Passage provided START

Tubuca capricornis, the capricorn fiddler crab, is a species of fiddler crab that is found in north west and northern Australia. It was named after its occurrence near the Tropic of Capricorn. These crabs live on shaded mud flats in mangroves.

==Description==
The coloration is complex, changing considerably with moulting as the crabs grow. Rapid darkening can also occur when the crabs are stressed, for example when picked up, however underlying patterns remain. Colors are used to determine known neighbour crabs from unknown crabs.

Coloration is light blue for the smallest males and females, then changing as moulting occurs with growth to black and white. For males further changes with growth and moulting include a yellow 'scarf' area appearing behind the eyes, white spots appearing on the carapace and blue spots behind the fourth walking leg. Females change similarly to males with growth and moulting but develop more color variations including yellow or blue rather than white spots. For both sexes color variations reduce as the crabs grow further and the final adult stage is black with blue spots behind the fourth leg for males and similarly for females but for females spots can be extend further up the leg and be on multiple legs. The substantial color difference between adults and younger crabs initially caused the adults to be described as a separate species, Uca pavo, later corrected.

==Behavior==
Some Tubuca capricornis crabs build mud chimneys, circular walls of mud around their burrow entrances, which have been shown to make their burrows harder to find for intruders. Juvenile and female crabs are more likely to build chimneys than male crabs. Chimneys are destroyed by incoming tide and are rebuilt when the tide recedes.

These crabs mate during spring tide on the surface at the entrance of the females burrow.

Passage provided END
Extracted records START

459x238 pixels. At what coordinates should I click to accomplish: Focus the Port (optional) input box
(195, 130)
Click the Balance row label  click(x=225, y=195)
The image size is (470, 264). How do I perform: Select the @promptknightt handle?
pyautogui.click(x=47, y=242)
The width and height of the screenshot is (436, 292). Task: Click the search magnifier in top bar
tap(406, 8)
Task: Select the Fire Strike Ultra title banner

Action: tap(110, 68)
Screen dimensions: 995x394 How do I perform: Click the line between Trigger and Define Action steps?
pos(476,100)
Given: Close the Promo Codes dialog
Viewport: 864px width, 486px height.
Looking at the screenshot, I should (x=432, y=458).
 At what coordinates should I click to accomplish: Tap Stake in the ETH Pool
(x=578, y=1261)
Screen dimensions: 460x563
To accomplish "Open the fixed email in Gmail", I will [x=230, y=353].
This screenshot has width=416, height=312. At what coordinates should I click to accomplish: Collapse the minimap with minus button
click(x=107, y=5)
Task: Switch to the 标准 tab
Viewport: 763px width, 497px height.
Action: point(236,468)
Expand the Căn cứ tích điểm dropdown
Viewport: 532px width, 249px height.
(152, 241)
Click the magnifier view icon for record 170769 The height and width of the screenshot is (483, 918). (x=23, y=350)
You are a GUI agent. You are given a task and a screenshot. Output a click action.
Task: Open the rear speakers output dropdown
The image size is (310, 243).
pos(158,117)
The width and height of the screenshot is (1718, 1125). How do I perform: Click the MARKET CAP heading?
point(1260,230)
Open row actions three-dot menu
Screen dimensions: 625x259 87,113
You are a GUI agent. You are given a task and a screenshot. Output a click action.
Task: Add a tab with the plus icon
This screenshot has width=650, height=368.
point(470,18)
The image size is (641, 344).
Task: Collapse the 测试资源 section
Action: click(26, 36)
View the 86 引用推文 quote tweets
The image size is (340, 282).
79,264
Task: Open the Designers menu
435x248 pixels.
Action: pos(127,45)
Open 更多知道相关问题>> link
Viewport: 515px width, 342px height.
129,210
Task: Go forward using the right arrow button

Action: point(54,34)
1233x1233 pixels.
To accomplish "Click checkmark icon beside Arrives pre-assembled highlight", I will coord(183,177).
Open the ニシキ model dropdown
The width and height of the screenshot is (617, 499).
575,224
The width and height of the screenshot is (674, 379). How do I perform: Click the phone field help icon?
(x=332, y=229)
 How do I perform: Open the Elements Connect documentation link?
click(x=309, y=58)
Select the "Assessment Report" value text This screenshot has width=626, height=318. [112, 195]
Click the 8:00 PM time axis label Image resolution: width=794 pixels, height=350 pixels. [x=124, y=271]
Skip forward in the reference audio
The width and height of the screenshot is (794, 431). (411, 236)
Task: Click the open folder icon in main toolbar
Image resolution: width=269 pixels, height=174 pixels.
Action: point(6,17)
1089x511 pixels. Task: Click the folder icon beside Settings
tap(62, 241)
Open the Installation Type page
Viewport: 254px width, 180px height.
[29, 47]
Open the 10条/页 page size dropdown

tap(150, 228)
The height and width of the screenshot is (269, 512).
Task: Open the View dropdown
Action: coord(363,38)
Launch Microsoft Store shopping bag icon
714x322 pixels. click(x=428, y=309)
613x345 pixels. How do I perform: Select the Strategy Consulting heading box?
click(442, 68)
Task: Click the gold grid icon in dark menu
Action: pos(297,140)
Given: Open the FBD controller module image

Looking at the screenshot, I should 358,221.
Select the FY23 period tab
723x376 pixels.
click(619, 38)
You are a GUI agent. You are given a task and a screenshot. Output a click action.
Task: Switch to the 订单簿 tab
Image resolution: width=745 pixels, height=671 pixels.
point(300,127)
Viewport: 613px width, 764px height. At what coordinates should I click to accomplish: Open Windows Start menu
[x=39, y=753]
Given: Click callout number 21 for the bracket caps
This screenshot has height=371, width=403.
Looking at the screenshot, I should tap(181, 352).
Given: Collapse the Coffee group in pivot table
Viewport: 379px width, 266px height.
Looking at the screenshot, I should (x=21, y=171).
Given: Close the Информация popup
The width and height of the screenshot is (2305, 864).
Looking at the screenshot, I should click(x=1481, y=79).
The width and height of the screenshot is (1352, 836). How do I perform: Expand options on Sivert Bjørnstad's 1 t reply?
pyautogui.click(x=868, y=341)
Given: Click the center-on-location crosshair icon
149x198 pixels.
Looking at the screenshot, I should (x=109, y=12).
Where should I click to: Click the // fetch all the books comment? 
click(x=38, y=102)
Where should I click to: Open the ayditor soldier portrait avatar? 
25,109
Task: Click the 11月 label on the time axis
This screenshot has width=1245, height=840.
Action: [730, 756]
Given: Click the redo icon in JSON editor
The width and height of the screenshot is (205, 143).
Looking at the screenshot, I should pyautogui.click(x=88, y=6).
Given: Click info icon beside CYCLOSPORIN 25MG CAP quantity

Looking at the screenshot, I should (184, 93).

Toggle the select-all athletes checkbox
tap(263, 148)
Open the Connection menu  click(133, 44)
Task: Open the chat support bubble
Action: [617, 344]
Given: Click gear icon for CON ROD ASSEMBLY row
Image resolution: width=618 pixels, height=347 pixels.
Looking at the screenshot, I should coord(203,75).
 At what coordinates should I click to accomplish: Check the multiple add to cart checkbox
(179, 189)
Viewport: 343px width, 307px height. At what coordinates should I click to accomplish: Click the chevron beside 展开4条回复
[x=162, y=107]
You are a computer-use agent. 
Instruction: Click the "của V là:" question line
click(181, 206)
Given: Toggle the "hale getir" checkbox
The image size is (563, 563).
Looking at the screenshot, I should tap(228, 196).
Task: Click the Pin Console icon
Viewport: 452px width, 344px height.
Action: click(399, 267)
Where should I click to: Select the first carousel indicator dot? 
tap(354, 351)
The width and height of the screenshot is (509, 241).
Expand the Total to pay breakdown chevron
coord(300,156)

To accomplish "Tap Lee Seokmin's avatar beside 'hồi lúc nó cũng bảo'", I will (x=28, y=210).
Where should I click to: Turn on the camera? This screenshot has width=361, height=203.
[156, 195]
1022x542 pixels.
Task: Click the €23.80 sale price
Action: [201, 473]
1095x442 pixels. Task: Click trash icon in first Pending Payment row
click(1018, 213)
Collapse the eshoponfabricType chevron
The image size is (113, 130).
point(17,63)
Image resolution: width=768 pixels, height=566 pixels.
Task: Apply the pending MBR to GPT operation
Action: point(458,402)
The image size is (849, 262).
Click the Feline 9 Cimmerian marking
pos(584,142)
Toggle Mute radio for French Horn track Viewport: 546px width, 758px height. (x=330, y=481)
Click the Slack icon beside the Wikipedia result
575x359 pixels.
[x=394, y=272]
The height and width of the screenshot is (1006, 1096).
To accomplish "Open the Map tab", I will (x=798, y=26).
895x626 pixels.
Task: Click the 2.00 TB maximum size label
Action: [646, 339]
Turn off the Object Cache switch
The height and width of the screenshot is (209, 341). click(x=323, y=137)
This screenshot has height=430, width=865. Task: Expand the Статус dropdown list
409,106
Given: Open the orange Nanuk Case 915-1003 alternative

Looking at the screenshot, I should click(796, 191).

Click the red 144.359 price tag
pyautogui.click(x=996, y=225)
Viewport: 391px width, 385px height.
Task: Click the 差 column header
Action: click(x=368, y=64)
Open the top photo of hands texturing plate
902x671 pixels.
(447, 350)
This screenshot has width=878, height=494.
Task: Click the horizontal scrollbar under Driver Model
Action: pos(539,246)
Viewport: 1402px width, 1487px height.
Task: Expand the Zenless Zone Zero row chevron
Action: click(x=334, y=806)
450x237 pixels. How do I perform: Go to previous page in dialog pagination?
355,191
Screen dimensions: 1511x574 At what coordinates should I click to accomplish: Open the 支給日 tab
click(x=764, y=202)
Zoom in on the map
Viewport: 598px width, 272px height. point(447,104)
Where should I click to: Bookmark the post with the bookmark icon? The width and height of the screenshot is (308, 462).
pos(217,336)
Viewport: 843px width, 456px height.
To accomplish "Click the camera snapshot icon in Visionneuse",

Extracted records END

• **Work to be completed**:
According to the passage on the capricorn fiddler crab, why were the adults of Tubuca capricornis first described as a separate species, Uca pavo? The data are separate material, unrelated to the passage on the capricorn fiddler crab.

• **Solution**:
The adults look substantially different in color from the younger crabs. The young start light blue and then turn black and white, while the final adult stage is black with blue spots behind the fourth leg. That difference caused the adults to be described as Uca pavo, which was later corrected.